安藤誓哉

「代表については本当にいつ終わりが来るのか分からない」

桶谷大新ヘッドコーチ体制の初陣となる『FIBAワールドカップ2027アジア予選Window2』 の強化合宿には16名が参加しているが、大半はWindow1と同じだ。司令塔の安藤誓哉も継続して選出されたメンバーの1人で、チャイニーズ・タイペイ戦とのホーム&アウェーとなったWindow1ではゲーム1で14分出場の7得点、ゲーム2でも7分出場で6得点と爪痕を残した。

昨シーズンまで島根スサノオマジックに在籍していた安藤にとって、同じ西地区の琉球ゴールデンキングスで指揮を執っている桶谷ヘッドコーチは、これまでライバルとしてやり合ってきた仲だ。桶谷ヘッドコーチの印象を安藤はこう語る。「記者会見とかの動画などを見ていて、気持ちが入っているというか、情熱的なコーチだなと。分かりづらくないですし、今日の練習でも細かいところでも問題があったら一度止めてクリアにしていくところは、『あ、いいな』というリスペクトが生まれます」

そして準備期間が短い中でも指揮官のやりたいことを習得するために、「まずは最初の2日間で、しっかりとコンセプトを叩きこみたい。そこで自分の強みをどう生かせるのかを分かった上で、次の段階に進んでいきたいと思います」と続ける。
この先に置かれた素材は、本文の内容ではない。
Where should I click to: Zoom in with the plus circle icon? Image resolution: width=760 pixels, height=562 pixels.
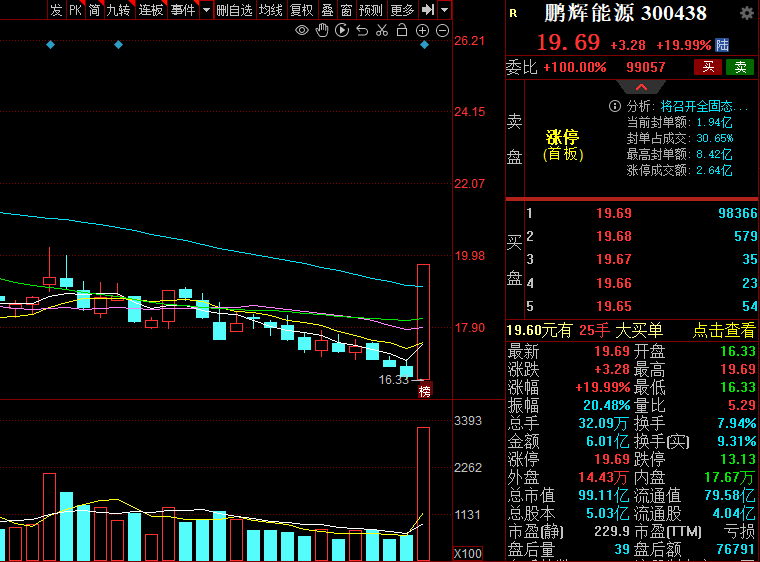coord(423,30)
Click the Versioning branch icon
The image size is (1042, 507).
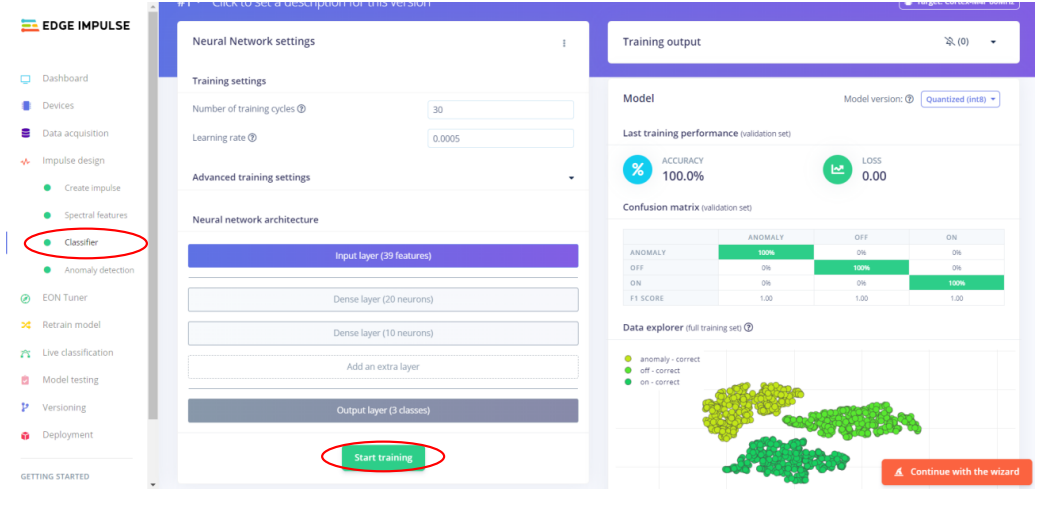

桶谷ヘッドコーチは、前任者トム・ホーバス体制の良いところを受け継いでいく意向を示した。ただ、新体制となったことで選手の序列はリセットとはいかないまでも、変化が生まれる可能性はある。Window1において、ポイントガードでは齋藤拓実、富樫勇樹に次ぐ3番手として起用されていた安藤にとっては、序列を高めるチャンスと言える。

だが、安藤は「そこに関してはノープレッシャーという感じです」と語り、その真意をこう説明する。「本音を言わせてもらうと、あと何年、日の丸をつけてプレーできるのか。正直、目標も立てられないです。だから今持っている僕の実力を出して、目の前の試合でどれだけ貢献できるのかに集中しています。それが結局は、代表における未来にもおそらく繋がってくると思います」

Bリーグ屈指のエリートガードとして今シーズンもハイパフォーマンスを続ける安藤だが、33歳とベテランの域に入っている。それも踏まえ、「どれだけの期間は分からないですけど、あとどれだけ日本のバスケットボール界に貢献できるのか。それはある意味、自分にとって挑戦です」と代表への熱い思いを語る。
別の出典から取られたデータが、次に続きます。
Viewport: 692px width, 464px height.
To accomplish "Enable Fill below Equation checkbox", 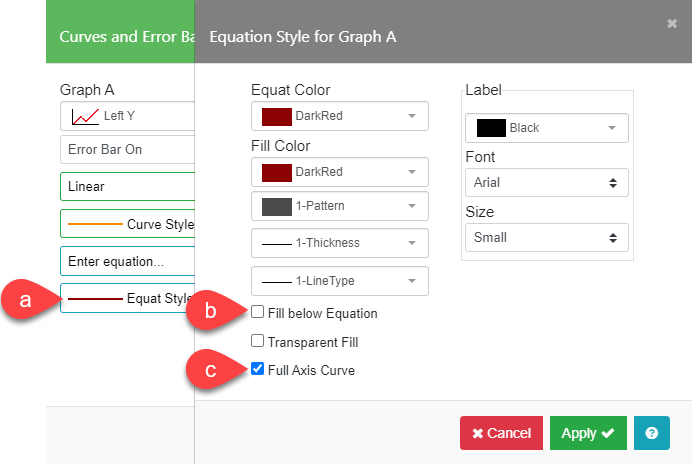I will click(258, 312).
「自分のキャリアで、今このタイミングで代表でプレーするのは思っていなかったことです。この2試合はもちろん日本の未来にとって大切な試合です。自分にとっても、プロバスケットボール選手としてのキャリアはまだまだ長いかもしれないですが、代表については本当にいつ終わりが来るのか分からない。そして必ずプロバスケットボール人生よりも早く終わりが来るモノです。だからこそ、毎回これが最後かもしれない、やるしかないという思いを持っています」

文字通り、毎試合完全燃焼する心構えで安藤は代表の試合に臨んでいる。このすべてを出し切る彼の熱い気持ちは中国、韓国とのタフな戦いを勝ち切るための大きな助けとなる。